The band’s sonic exploration took a psychedelic turn with the release of “Heaven And Hell” in June. Despite its sophistication and influences from the psychedelic pop scene, the single faced challenges, notably a BBC ban. The subsequent single, “Falling Off the Edge of the World,” recorded in New York during their US visit, received moderate airplay but failed to chart.

Shifting Sounds and Failed Experiments

Continuing their studio work, the band released “The Music Goes ‘Round My Head” late in 1967, delving into the emerging UK Rocksteady/Ska scene. Simultaneously, songwriting efforts extended to other artists, contributing to covers by Los Bravos and Paul Revere and The Raiders. The attempt to re-enter the UK charts led to the release of the soft rock ballad “Hello, How Are You” in March 1968, achieving modest success at #20 in the UK. However, the band acknowledged the change in sound as a misstep, alienating their long-term fanbase.

In May 1968, their second album for United Artists, “Vigil” (later titled “Falling Off The Edge of the World” in the US), presented a blend of recent singles, new recordings, and unreleased tracks from the scrapped 1967 album. Despite releasing singles like “Land of Make Believe” and “Good Times,” the band faced challenges, with the latter being their lowest-charting single to date.

Drift Apart and Shift in Dynamics

As 1968 unfolded, internal dynamics within the band shifted. Drug influences and the increasing autonomy of the Vanda and Young songwriting duo marked a departure from their earlier cohesion. The duo’s self-sufficiency in songwriting, instrumental versatility, and production skills altered the band’s traditional collaborative approach.

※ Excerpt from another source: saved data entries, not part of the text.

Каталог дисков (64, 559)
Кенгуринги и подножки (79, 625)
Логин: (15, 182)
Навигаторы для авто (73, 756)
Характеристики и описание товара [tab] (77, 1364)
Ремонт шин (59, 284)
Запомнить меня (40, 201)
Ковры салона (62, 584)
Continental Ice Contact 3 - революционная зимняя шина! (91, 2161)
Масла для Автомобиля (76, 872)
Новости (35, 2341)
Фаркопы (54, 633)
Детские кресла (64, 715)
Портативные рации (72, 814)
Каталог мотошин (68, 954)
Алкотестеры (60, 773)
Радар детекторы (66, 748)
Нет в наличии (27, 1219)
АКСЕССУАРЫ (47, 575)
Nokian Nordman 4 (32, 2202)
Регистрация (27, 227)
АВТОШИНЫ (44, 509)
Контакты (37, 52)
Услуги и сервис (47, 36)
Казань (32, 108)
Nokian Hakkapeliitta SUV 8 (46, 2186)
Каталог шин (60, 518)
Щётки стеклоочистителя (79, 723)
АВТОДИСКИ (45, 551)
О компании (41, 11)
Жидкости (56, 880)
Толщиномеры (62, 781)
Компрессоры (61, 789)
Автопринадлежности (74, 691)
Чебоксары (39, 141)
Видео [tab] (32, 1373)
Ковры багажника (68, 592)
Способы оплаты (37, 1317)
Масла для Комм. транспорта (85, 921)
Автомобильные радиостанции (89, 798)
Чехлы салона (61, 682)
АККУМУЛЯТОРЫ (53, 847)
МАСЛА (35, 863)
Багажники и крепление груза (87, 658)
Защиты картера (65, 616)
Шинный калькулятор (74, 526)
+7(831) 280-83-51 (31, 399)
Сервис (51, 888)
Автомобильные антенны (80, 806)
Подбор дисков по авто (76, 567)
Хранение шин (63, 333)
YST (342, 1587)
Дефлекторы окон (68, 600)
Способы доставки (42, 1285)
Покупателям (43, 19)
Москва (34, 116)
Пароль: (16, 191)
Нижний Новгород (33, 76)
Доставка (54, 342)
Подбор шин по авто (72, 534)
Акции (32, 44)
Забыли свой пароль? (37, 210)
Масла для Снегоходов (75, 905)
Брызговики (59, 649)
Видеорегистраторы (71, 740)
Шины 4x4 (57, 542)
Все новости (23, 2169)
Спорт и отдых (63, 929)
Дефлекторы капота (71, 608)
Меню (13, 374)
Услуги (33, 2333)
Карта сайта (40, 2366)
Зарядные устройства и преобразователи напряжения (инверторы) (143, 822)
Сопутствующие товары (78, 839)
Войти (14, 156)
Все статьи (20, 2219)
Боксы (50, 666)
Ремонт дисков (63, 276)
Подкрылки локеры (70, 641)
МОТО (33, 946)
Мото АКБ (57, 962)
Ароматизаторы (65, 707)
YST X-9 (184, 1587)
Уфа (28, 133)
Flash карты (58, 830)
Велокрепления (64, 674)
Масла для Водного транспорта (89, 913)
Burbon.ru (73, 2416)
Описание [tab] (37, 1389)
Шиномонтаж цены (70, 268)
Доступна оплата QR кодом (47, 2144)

In 1969, The Easybeats severed ties with United Artists and Albert Productions, signing with Polydor Records. The first single under Polydor, “St. Louis,” released in June 1969, failed to chart in the UK but reached No. 21 in Australia. Simultaneously, the managerial relationship with Mike Vaughan came to an end in July 1969.

Last Tour and Diverging Paths

In September 1969, The Easybeats embarked on a European tour, reluctantly followed by a five-week Australian tour. The latter proved to be less successful due to factors like venue size and a shift in the Australian pop scene’s preferences. The band struggled with debts, worsened by Albert Productions releasing lo-fi demo recordings against their wishes.

Culminating in a valedictory TV appearance and a wedding for bassist Dick Diamonde in October 1969, the band’s final performance occurred at the Amoco Centre in Orange, New South Wales. Interrupted by a hostile audience, the show was canceled after only 20 minutes. The Easybeats, after their extensive journey, went their separate ways, leaving behind a legacy that continues to resonate through the corridors of rock history.